• _WHAT TO DO_:
(a) Translate this sentence from the reader comments on saving and spending into Spanish: "I also look at big expenses based on how much of our time will be spent working for them."
(b) Continue the reader comments on saving and spending from where they stop.

• _QUOTED TEXT_:
----------

You're concept is sound, though. As I've said before: reducing overhead is more important than collecting dollars.

True. Didn't factor in inflation. Which makes the formula work well in the short-term, but a little misleading in the long-term.

And I can't type this morning: "calculation" instead of 'calculator' and "Your" instead of 'You're'. Just goes to show, we all make mistakes :)

Really like the idea of % of lifetime. I always look at how many hours I am working to purchase things.

I like and use both mind hacks.

Our early retirement plan concentrates on trying to save enough in the next 25 years to be able to live comfortably off of 4% or less, but cutting back our expenses is definitely our back-up option and probably something that will come naturally to us anyway since we'll feel weird without the monthly paychecks.

I also look at big expenses based on how much of our time will be spent working for them. It doesn't work well on small expenses though because we'll start justifying $10 purchase since it's only x amount of minutes...those minutes add up fast, lol.

Good ideas, thanks for the tips. I never thought about thinking about purchases as a percentage throughout life. I have in the past thought about how long I have to work for something though.

----------

• _DATA LINES_:
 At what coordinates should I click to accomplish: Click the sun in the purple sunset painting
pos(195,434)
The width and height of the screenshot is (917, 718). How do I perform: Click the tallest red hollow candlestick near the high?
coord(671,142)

----------

• _REPLIES_:
(a) También evalúo los gastos grandes según cuánto de nuestro tiempo pasaremos trabajando para pagarlos.

(b)
I guess I'm in big doo-doo. I have less than $100k in my 503b and I'm 73 and healthy mostly. Luckily, between SS & 2 small pensions, I can live on that and save some too. I use the 503b to do repairs and upkeep on my home. I also intend to live long. If I run out of money, I'll have to really get busy.

Actually, all my 503b is set up in a regular, not stock, account. When I first started it @ 1990-95, the interest rate was close to 7-8%. Now it is 2%. But, in the 4 years since I retired I have withdrawn just over $15.5k and yet, by year's end, when I withdraw my minimum, my total will only be down less than $1.5k. I think that proves the value of compounding interest. I love it.

Keep up the good work. I still can use financial information. Right now I am adjusting my income around in order to give 20% and save 20%. All prayers are appreciated for my success.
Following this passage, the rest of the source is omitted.